#### Extracted material ####

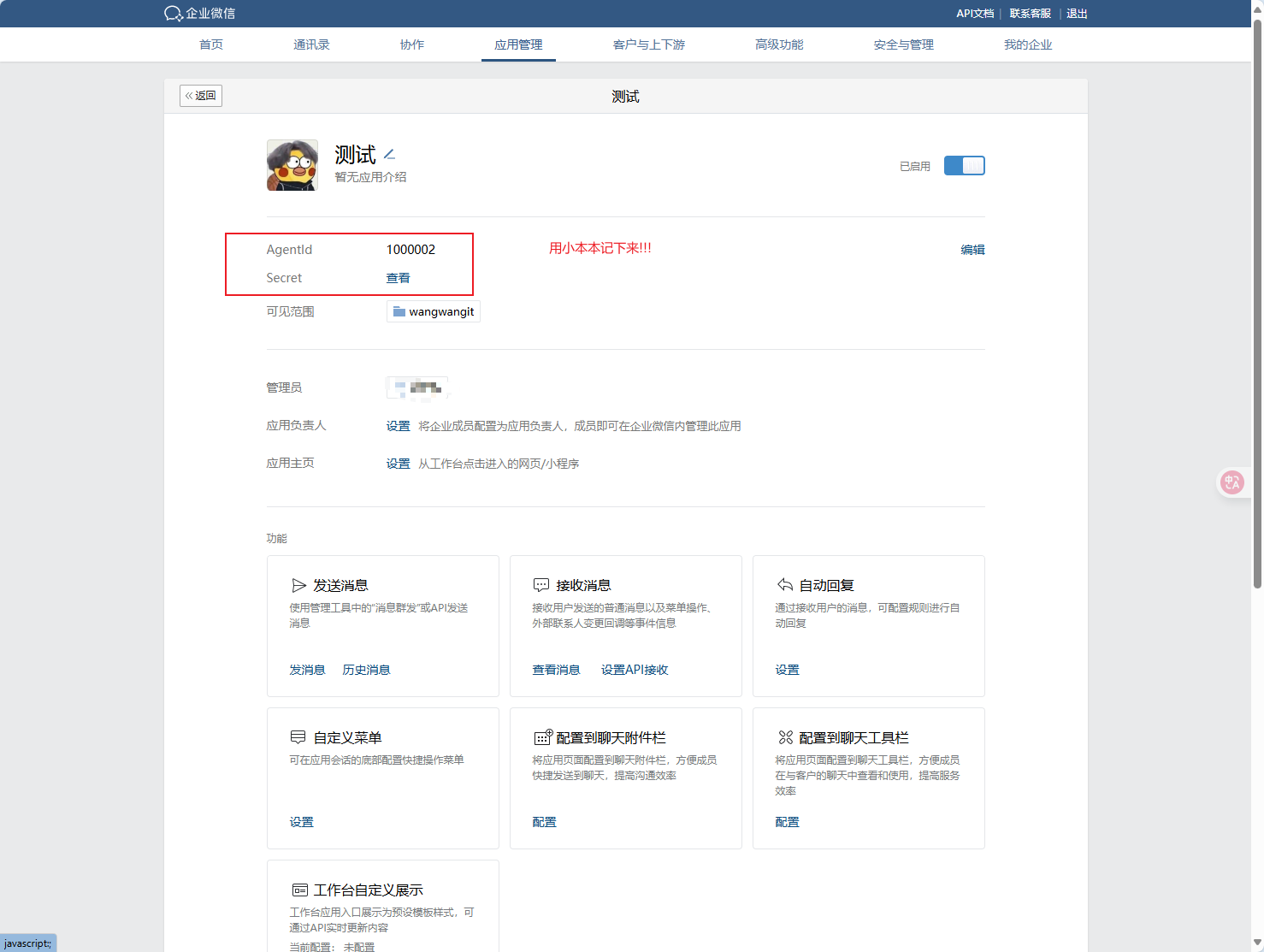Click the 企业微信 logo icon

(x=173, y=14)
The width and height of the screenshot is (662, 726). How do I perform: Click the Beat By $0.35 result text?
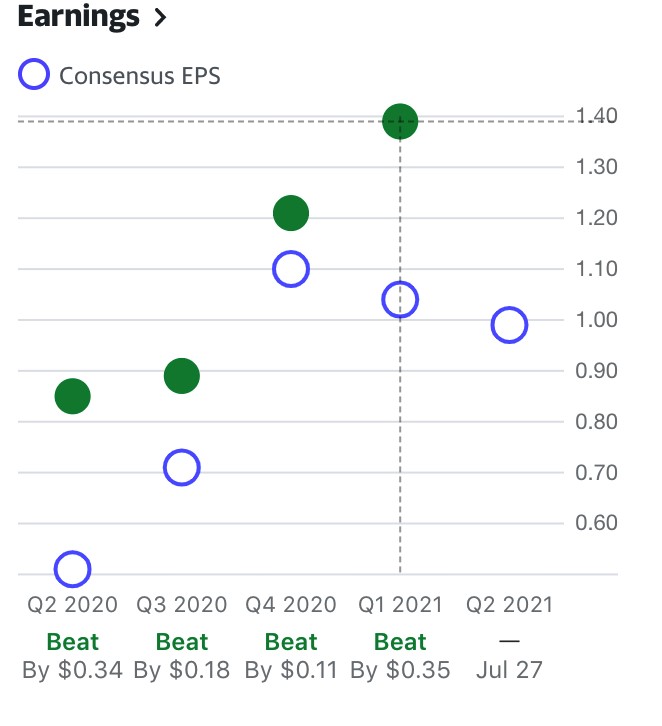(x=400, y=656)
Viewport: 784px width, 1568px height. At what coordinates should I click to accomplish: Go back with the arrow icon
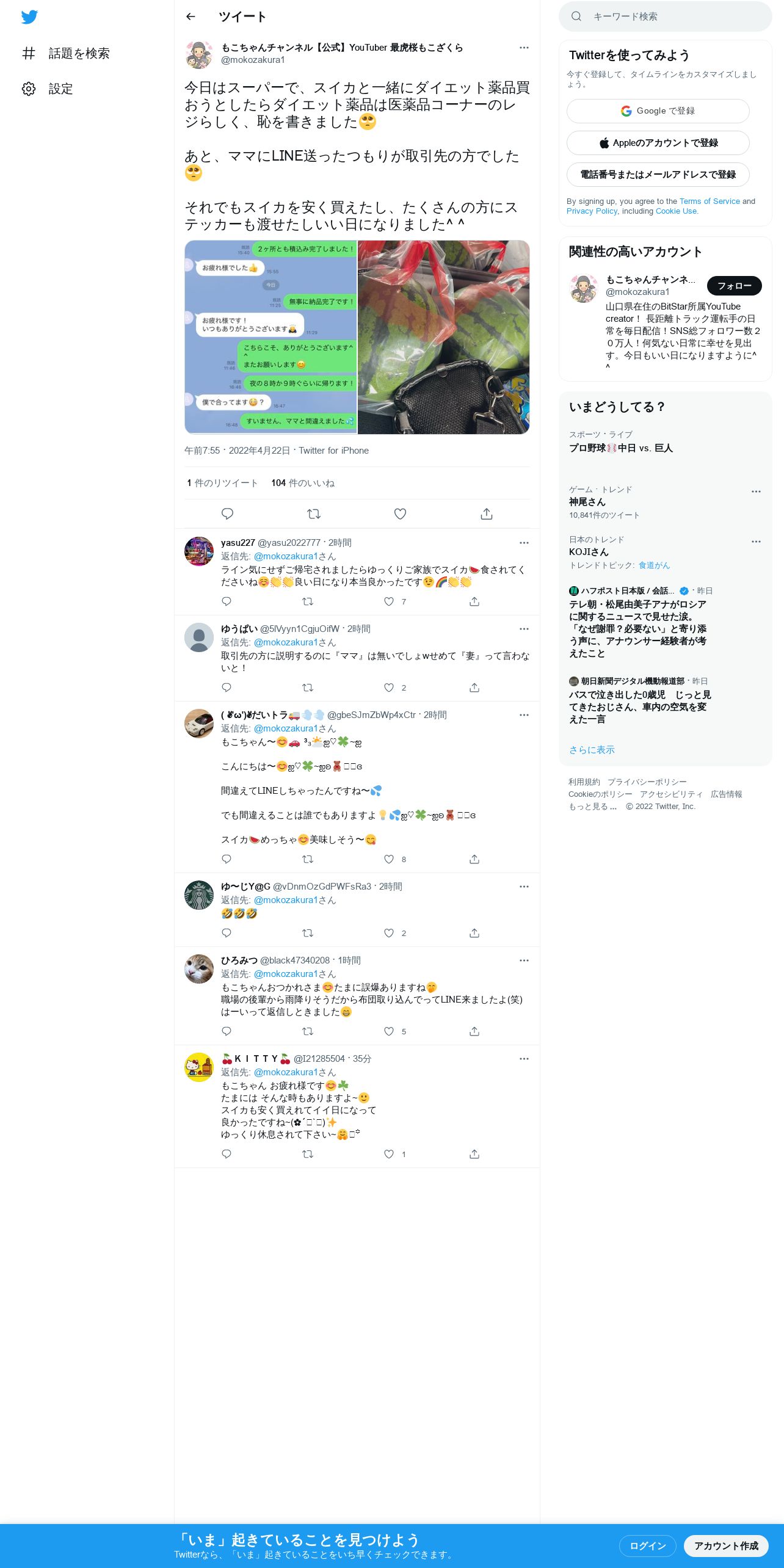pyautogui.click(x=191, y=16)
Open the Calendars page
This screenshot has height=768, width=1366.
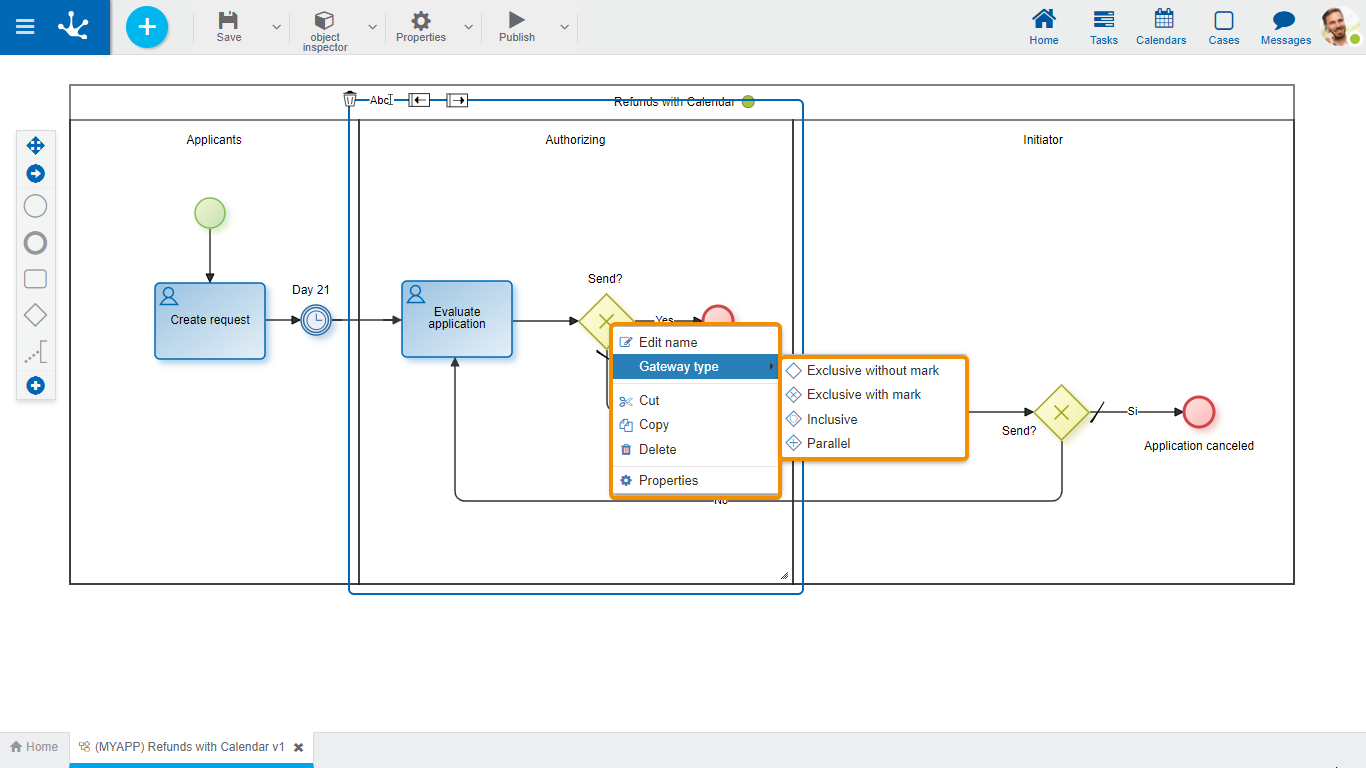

####

Recast the data above as a Markdown table with the columns "Row" and "Line," giving each nonblank line its own numbered row. Omit the pictures.

> Solved exercise:
| Row | Line |
|---|---|
| 1 | Click the 企业微信 logo icon |
| 2 | (x=173, y=14) |
| 3 | The width and height of the screenshot is (662, 726). How do I perform: Click the Beat By $0.35 result text? |
| 4 | (x=400, y=656) |
| 5 | Viewport: 784px width, 1568px height. At what coordinates should I click to accomplish: Go back with the arrow icon |
| 6 | pyautogui.click(x=191, y=16) |
| 7 | Open the Calendars page |
| 8 | This screenshot has height=768, width=1366. |